1) First, spend your entire Friday cleaning the entire apartment from top to bottom. I mean, really give it a good scrub. Make it shine. Let's divide this step into sub-categories, shall we?

a) Wash three loads of laundry in one day. You've been avoiding laundry altogether for a week and it's about time your neighbors got another glimpse at your skivvies hanging out to dry in the windows.

b) Wash the sinks, the bathroom mirrors, the shower, behind the toilets in that spot you can't see but know it's collecting dust and worse. Do this using a combination of what's left of your cleaning supplies mixed with the faucet water and elbow grease.

c) Wash alllll the dishes. They have been collecting dust, not because you don't use them daily, but because Beijing apartments get exceedingly dusty every minute of the day. You have realized that ignoring the dust does not make it go away on its own. Because the water never gets hot, you let the kitchen faucet run longer than you normally would like to admit in a country with a water crisis.

d) Clean, clean clean. Behind the kitchen sink. The top of the fridge. The floors. Underneath the fridge. Under the cabinet. On top of the cabinet. The light fixtures. Under the couch. Under the bed. On top of the table. The windows. The flat screen TV that's never on because you get only one English speaking channel that plays the same program every two hours. Anything you see or touch. Clean it.

2) Spend the rest of your afternoon busying yourself by making lunch, wasting time online, and watching the third Twilight series movie. It's true. Beijing has broken you and you are now watching DVDs you bought from the corner shop for a dollar. You just wanted to see what the big deal is about this Twilight business. It's a dollar!

3) Somehow, it's already 8:00 PM, and you've exerted your cooking energy for the day at lunchtime. Go out for Peking roast duck.

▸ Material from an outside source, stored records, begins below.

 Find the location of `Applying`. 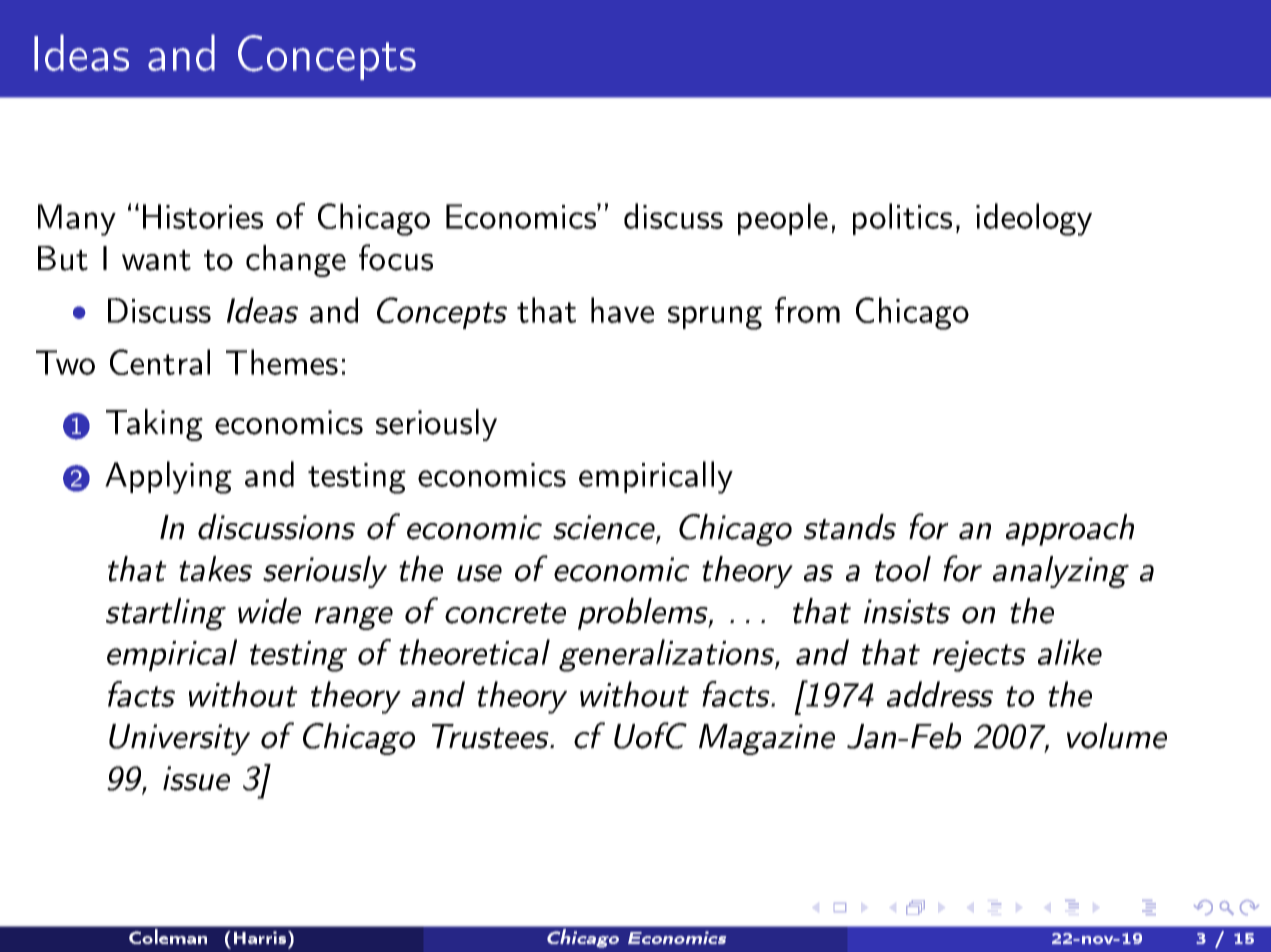

Applying is located at coordinates (168, 477).
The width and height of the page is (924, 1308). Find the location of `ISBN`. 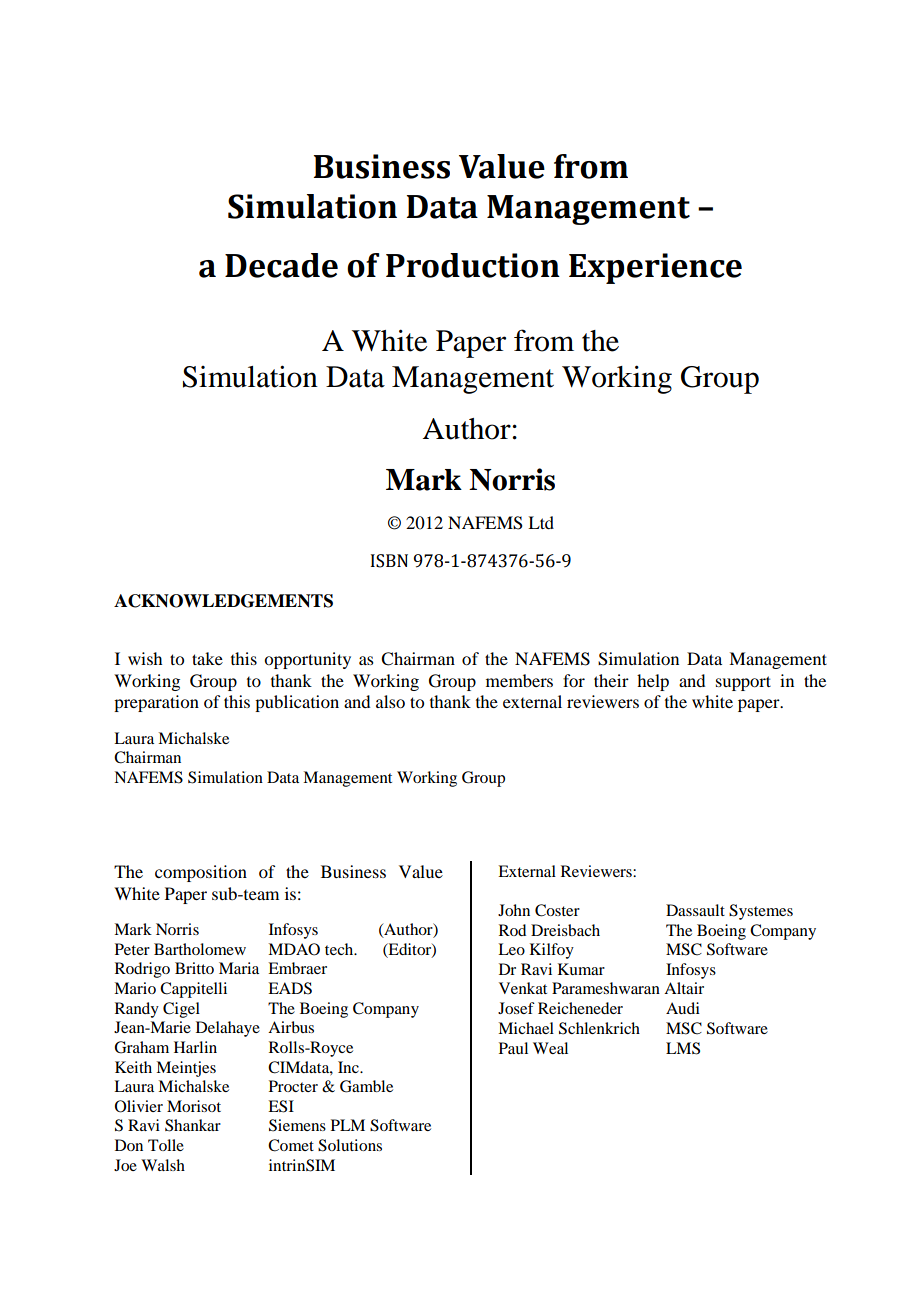

ISBN is located at coordinates (389, 561).
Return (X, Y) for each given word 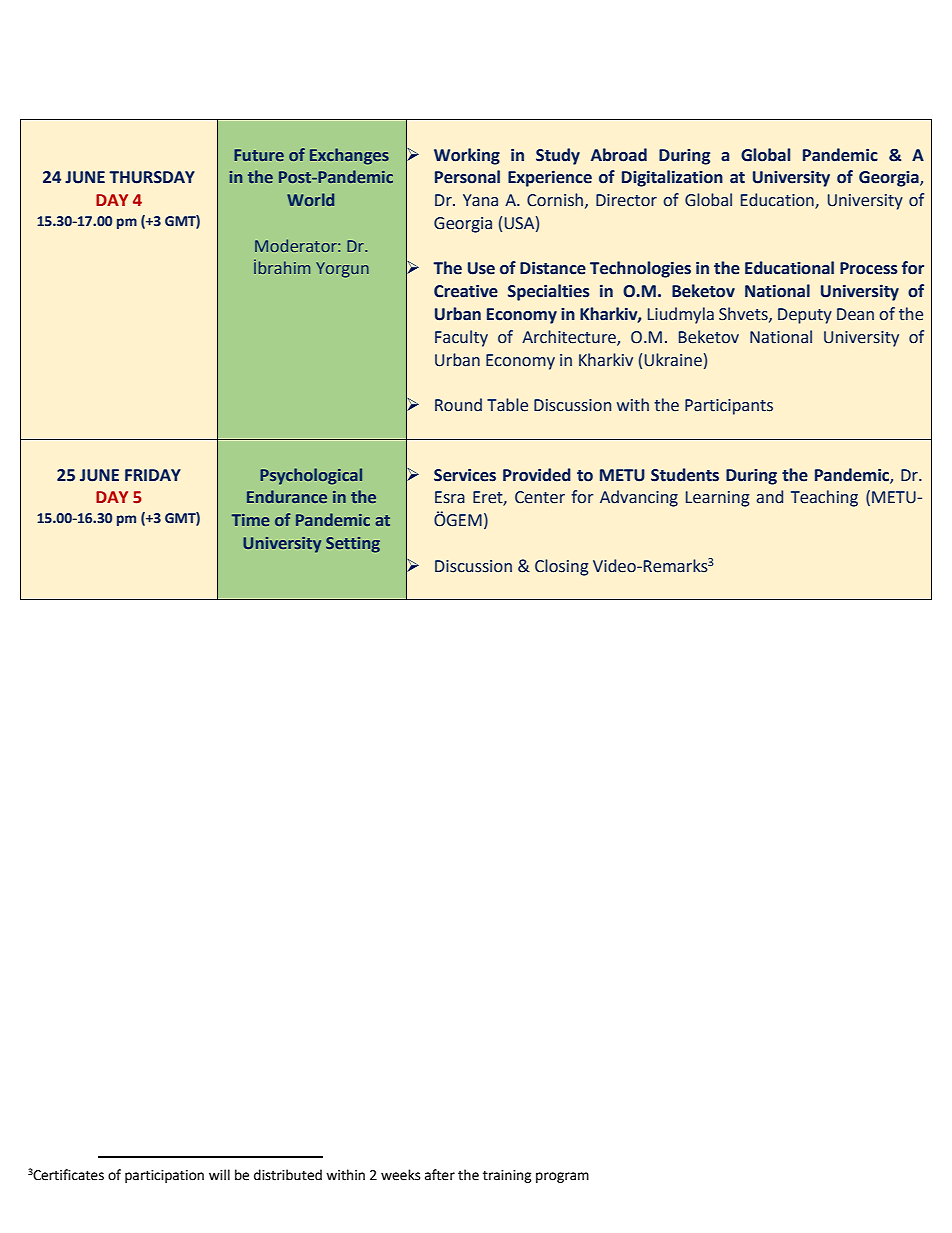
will (219, 1174)
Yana (480, 200)
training (507, 1176)
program (562, 1177)
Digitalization (672, 178)
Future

4) Come home from dinner and plop yourself on the couch. Glance over at that plant you purchased three weeks ago; it needs watering.

5) Turn on the tap in the kitchen. There is a faint gurgling sound, but not a drop of water. Go to the half-bath to test that sink, too. psssssssstttttttttttthhhhhh. Check the other bathroom sink, the shower, flush the toilet. On second thought, don't flush the toilet. Save that water.

6) Check your bottled water situation.

7) You can check the faucets again in an hour or so, but don't get your hopes up.

8) Distract yourself by watching Don Draper destroy his life.

9) Before you go to bed, don't forget to brush your teeth and wash your face.

10) Damnit! girgle, girgle, hissss, phhhhhtttt.

11) Repeat step #9 using bottled water. In fact, repeat step #8, too.

12) The next day, if you can't shower in the morning because you lack water, don't worry. You planned to hike the Great Wall.  And, anyhow, you're going to hide your unwashed self under a cool baseball cap embroidered with the Chinese character "tiger" that your friends gave you before you left for Beijing.

13) You return from your amazing day at the Great Wall. You're still on a high from having touched one of the Seven Wonders of the World. You forget that your water stopped flowing freely from its spouts 18 hours ago. You could really use a hot shower right about now.